- Material shown
- - - - - - -

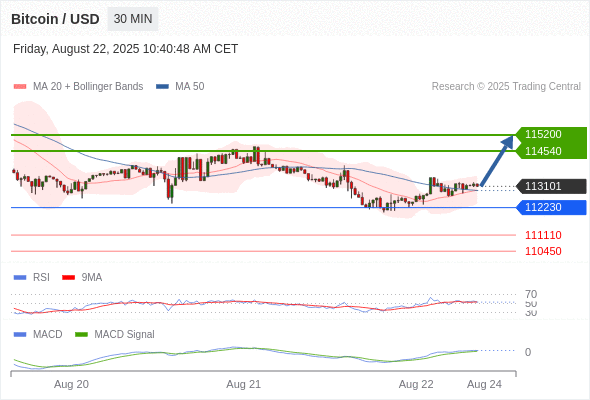This screenshot has width=590, height=400.
Task: Click the 113101 current price label
Action: click(551, 186)
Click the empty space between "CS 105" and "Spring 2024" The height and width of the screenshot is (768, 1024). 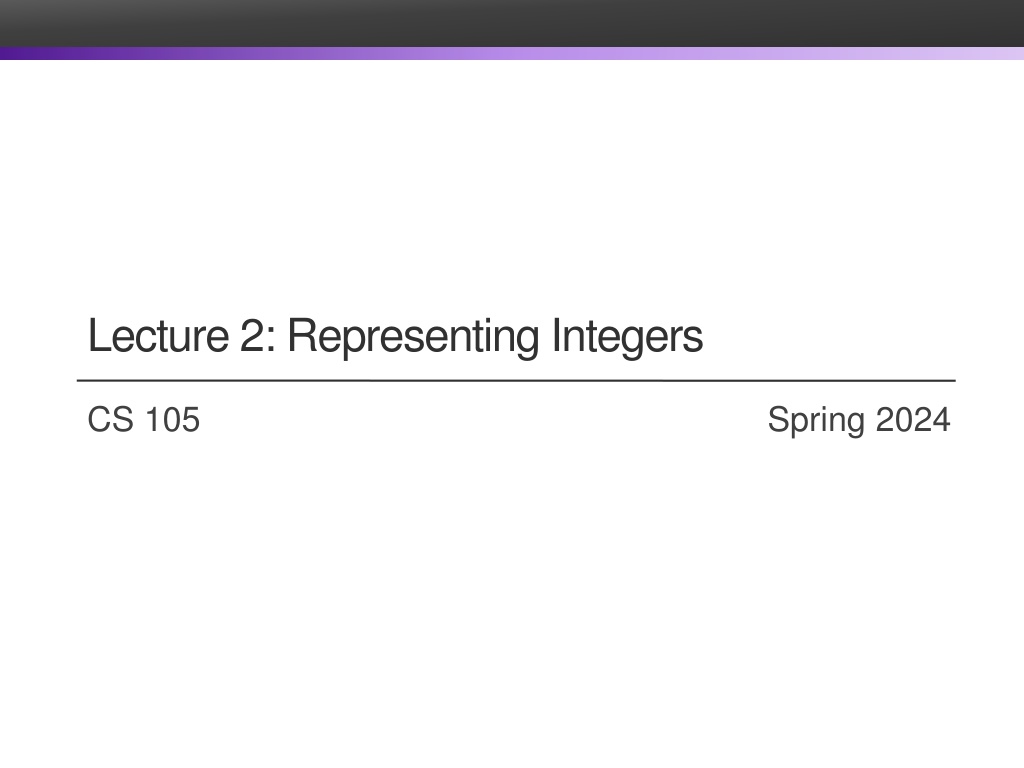[x=480, y=421]
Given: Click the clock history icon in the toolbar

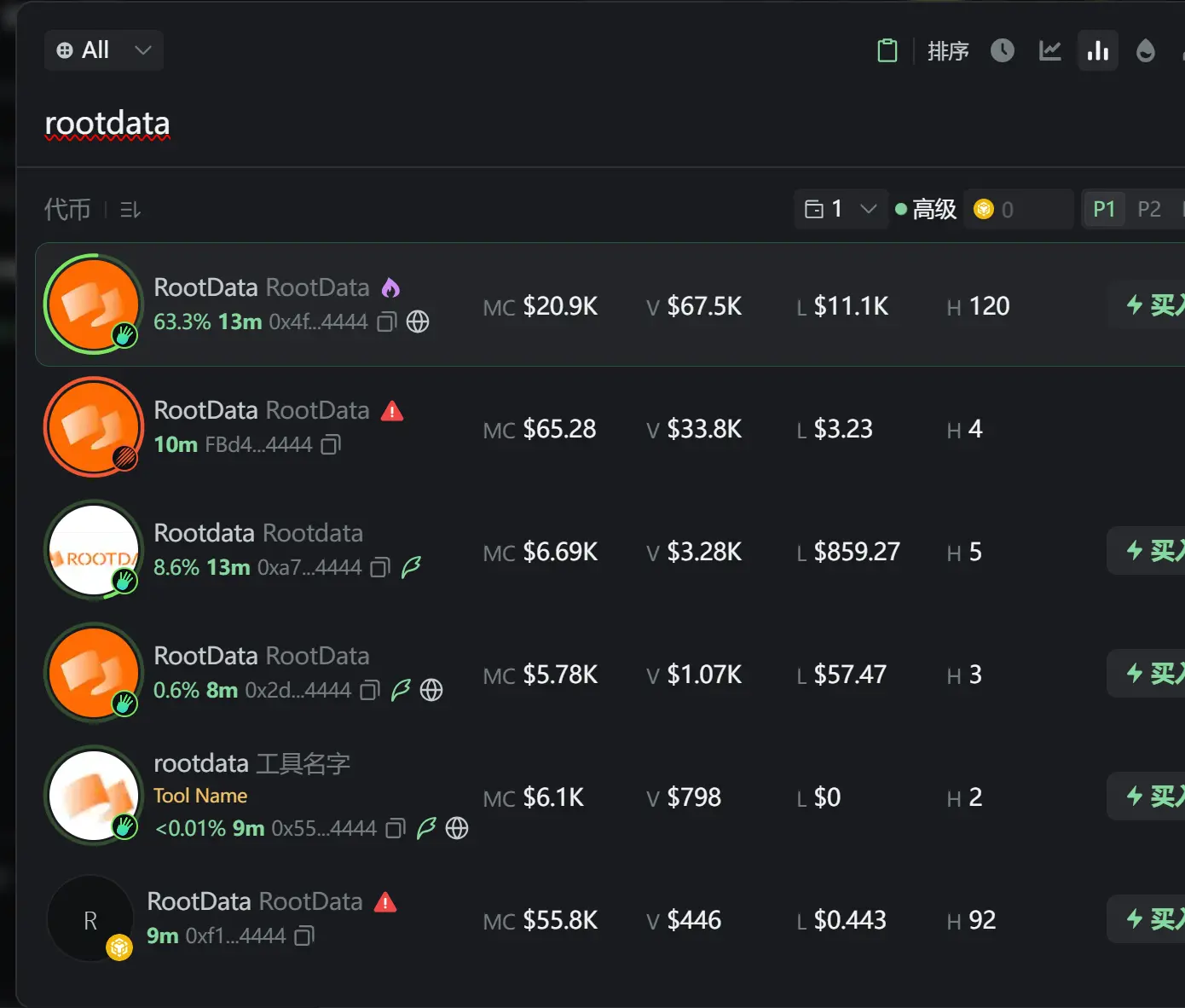Looking at the screenshot, I should (1003, 50).
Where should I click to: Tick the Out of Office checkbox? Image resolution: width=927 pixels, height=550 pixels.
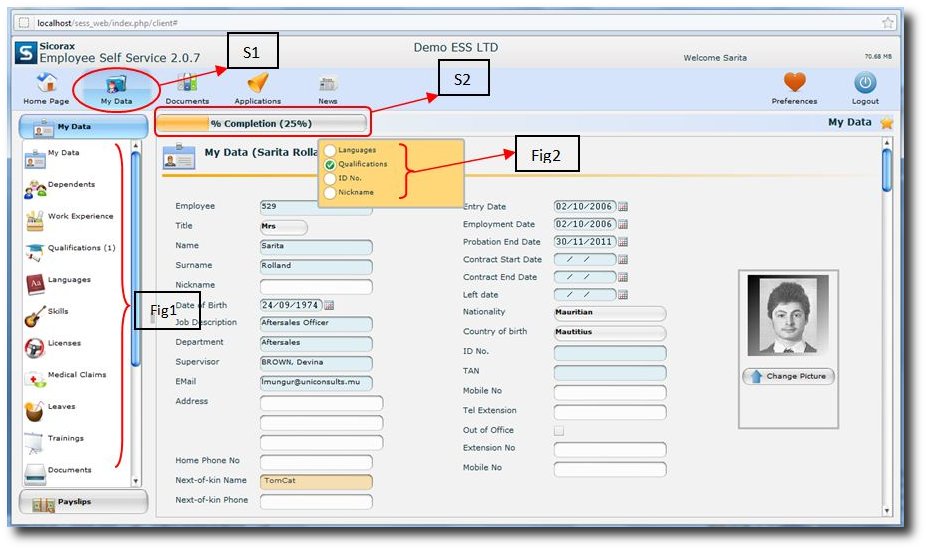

- - - - - - -

- Assignment
What is needed is an exact restatement of every line from the line containing "Given: Click the" through the last line of the records, minus any pictures.

- Exercise output
Given: Click the clock history icon in the toolbar

Looking at the screenshot, I should (1003, 50).
Where should I click to: Tick the Out of Office checkbox? Image resolution: width=927 pixels, height=550 pixels.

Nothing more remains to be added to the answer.